4.1. Classification Metrics
Below is a detailed list of metrics commonly used to evaluate the accuracy and performance of classification and regression models in machine learning, including neural networks. The metrics are categorized based on their applicability to classification or regression tasks, with explanations of their purpose and mathematical formulations where relevant.
Classification Metrics
Classification tasks involve predicting discrete class labels. The following metrics assess the accuracy and effectiveness of such models:
- Accuracy
- Purpose: Measures the proportion of correct predictions across all classes.
- Formula: \( \text{Accuracy} = \frac{\text{Number of Correct Predictions}}{\text{Total Number of Predictions}} = \frac{TP + TN}{TP + TN + FP + FN} \)
- \( TP \): True Positives, \( TN \): True Negatives, \( FP \): False Positives, \( FN \): False Negatives.
-
Use Case: Suitable for balanced datasets but misleading for imbalanced ones.
-
Precision
- Purpose: Evaluates the proportion of positive predictions that are actually correct.
- Formula: \( \text{Precision} = \frac{TP}{TP + FP} \)
-
Use Case: Important when false positives are costly (e.g., spam detection).
-
Recall (Sensitivity or True Positive Rate)
- Purpose: Measures the proportion of actual positives correctly identified.
- Formula: \( \text{Recall} = \frac{TP}{TP + FN} \)
-
Use Case: Critical when false negatives are costly (e.g., disease detection).
-
F1-Score
- Purpose: Harmonic mean of precision and recall, balancing both metrics.
- Formula: \( \text{F1-Score} = 2 \cdot \frac{\text{Precision} \cdot \text{Recall}}{\text{Precision} + \text{Recall}} \)
-
Use Case: Useful for imbalanced datasets where both precision and recall matter.
-
Area Under the ROC Curve (AUC-ROC)
- Purpose: Measures the model’s ability to distinguish between classes across all thresholds.
- Formula: Area under the curve plotting True Positive Rate (Recall) vs. False Positive Rate (\( \frac{FP}{FP + TN} \)).
-
Use Case: Effective for binary classification and assessing model robustness.
-
Area Under the Precision-Recall Curve (AUC-PR)
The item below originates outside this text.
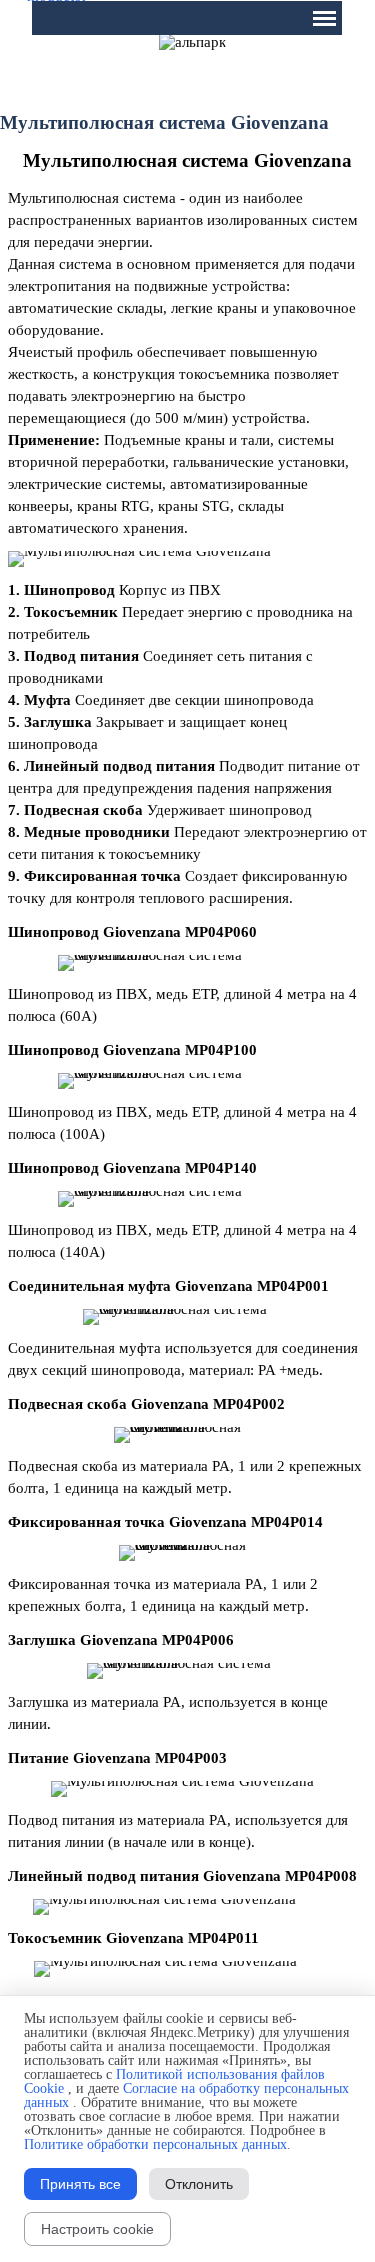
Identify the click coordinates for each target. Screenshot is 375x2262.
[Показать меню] (325, 18)
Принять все (80, 2184)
- Purpose: Focuses on precision and recall trade-off, especially for imbalanced datasets.
- Formula: Area under the curve plotting Precision vs. Recall.
-
Use Case: Preferred when positive class is rare (e.g., fraud detection).
-
Confusion Matrix
- Purpose: Provides a tabular summary of prediction outcomes (TP, TN, FP, FN).
-
Use Case: Offers detailed insights into class-specific performance, especially for multi-class problems.
-
Log Loss (Logarithmic Loss or Cross-Entropy Loss)
- Purpose: Penalizes incorrect predictions based on predicted probabilities.
- Formula: \( \text{Log Loss} = -\frac{1}{N} \sum_{i=1}^N [y_i \log(\hat{y}_i) + (1 - y_i) \log(1 - \hat{y}_i)] \)
- \( y_i \): True label, \( \hat{y}_i \): Predicted probability.
-
Use Case: Common in probabilistic classifiers like neural networks with softmax outputs.
-
Matthews Correlation Coefficient (MCC)
- Purpose: Balances all four confusion matrix quadrants, robust for imbalanced data.
- Formula: \( \text{MCC} = \frac{TP \cdot TN - FP \cdot FN}{\sqrt{(TP + FP)(TP + FN)(TN + FP)(TN + FN)}} \)
-
Use Case: Preferred for a single, comprehensive metric in binary classification.
-
Cohen’s Kappa
- Purpose: Measures agreement between predicted and true labels, adjusted for chance.
- Formula: \( \kappa = \frac{p_o - p_e}{1 - p_e} \)
- \( p_o \): Observed agreement, \( p_e \): Expected agreement by chance.
- Use Case: Useful for multi-class problems or when chance agreement is a concern.